J1.6 The Evolution of the Southeast Atlantic Boundary Layer Determined from Meteosat-10 Cloud Retrievals, GEOS-5 Model Outputs, and Observations during ORACLES 2016

Tuesday, 10 July 2018: 2:45 PM
Regency D/E/F (Hyatt Regency Vancouver)
David Painemal, SSAI/NASA Langley, Hampton, VA; and A. M. Fridlind, H. Lee, R. Palikonda, W. L. Smith Jr., R. A. Ferrare, A. M. Dasilva, and J. D. S. Griswold

The evolution of the marine boundary layer and the stratocumulus-to-cumulus transition over the southeast Atlantic is described by means of satellite cloud retrievals from Meteosat-10 matched with 5-day trajectories obtained from dedicated GEOS-5 simulations and observations during ORACLES 2016 (August-September). The downwind transition of the cloud droplet number concentration, height, and liquid water path is analyzed as a function of the parcel distance from the coast, with trajectories initialized at locations between 0-12˚E at the 25th parallel south.
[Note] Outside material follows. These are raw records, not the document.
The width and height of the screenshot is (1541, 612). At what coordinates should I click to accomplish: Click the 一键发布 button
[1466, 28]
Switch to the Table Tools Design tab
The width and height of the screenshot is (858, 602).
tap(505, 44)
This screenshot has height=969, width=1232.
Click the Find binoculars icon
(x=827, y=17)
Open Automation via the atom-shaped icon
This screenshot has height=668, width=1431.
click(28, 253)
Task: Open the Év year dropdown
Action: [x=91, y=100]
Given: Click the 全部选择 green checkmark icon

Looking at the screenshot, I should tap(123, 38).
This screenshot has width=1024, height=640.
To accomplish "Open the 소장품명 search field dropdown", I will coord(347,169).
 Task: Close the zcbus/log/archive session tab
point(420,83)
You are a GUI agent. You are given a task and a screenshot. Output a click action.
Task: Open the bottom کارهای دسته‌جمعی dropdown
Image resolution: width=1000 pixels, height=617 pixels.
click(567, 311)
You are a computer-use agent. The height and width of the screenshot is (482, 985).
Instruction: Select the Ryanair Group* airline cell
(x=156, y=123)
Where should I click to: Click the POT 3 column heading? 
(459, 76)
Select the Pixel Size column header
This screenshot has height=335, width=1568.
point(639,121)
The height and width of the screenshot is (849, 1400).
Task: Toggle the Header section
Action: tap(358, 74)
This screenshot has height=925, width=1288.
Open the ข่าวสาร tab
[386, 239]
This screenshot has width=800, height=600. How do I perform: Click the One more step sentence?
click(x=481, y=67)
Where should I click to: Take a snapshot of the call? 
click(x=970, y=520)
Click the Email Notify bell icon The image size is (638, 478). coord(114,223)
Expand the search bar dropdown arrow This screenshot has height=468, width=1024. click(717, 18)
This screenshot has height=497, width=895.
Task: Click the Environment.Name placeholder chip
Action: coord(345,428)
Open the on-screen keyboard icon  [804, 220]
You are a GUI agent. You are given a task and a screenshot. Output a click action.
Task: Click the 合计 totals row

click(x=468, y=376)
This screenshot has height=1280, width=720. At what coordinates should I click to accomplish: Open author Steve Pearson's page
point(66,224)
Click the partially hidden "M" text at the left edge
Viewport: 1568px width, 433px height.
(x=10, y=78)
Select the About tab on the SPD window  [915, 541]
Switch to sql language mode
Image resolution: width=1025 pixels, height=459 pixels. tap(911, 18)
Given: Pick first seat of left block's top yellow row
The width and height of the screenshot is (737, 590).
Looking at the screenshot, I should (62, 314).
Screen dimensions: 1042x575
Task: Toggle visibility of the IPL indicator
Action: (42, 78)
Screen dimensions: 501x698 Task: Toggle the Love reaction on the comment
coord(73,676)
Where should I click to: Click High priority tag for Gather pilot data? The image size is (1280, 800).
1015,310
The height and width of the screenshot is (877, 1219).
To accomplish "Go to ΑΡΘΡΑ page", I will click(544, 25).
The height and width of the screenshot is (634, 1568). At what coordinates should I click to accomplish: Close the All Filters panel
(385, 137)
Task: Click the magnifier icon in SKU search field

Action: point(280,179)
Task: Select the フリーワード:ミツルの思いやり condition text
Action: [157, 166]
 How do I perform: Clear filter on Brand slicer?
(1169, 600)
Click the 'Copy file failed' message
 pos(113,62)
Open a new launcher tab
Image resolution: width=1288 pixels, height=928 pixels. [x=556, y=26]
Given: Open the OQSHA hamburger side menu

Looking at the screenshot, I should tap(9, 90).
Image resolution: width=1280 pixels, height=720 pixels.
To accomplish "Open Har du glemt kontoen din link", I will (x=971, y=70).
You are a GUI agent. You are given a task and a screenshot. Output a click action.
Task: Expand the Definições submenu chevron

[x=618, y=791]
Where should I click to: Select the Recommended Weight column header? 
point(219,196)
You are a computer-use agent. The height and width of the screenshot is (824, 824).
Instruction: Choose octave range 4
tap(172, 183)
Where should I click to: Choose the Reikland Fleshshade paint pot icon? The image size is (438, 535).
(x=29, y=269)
The equatorial-ward boundary layer deepening and the cloud microphysical interaction with the overlying smoke plume (first indirect effect) is investigated with the use of vertically-resolved aerosol retrievals from the airborne NASA Langley High Spectral Resolution Lidar (HSRL), which is in turn applied for discerning the clouds more prone to be affected by entrained biomass burning aerosols. The satellite-based diurnal cycle of cloud height is utilized for quantifying the entrainment rate in a mixed-layer framework, whereas the potential effect of the free tropospheric stabilization due to absorbing aerosols (semi-direct effect) is analyzed for different aerosol loadings by means of the liquid water path and cloud fraction diurnal cycle. Lastly, satellite retrievals are complemented and evaluated with a suite of in-situ ORACLES observations. A companion large-eddy simulations study (Fridlind et al.) aims to interpret the statistical relationships derived from this investigation.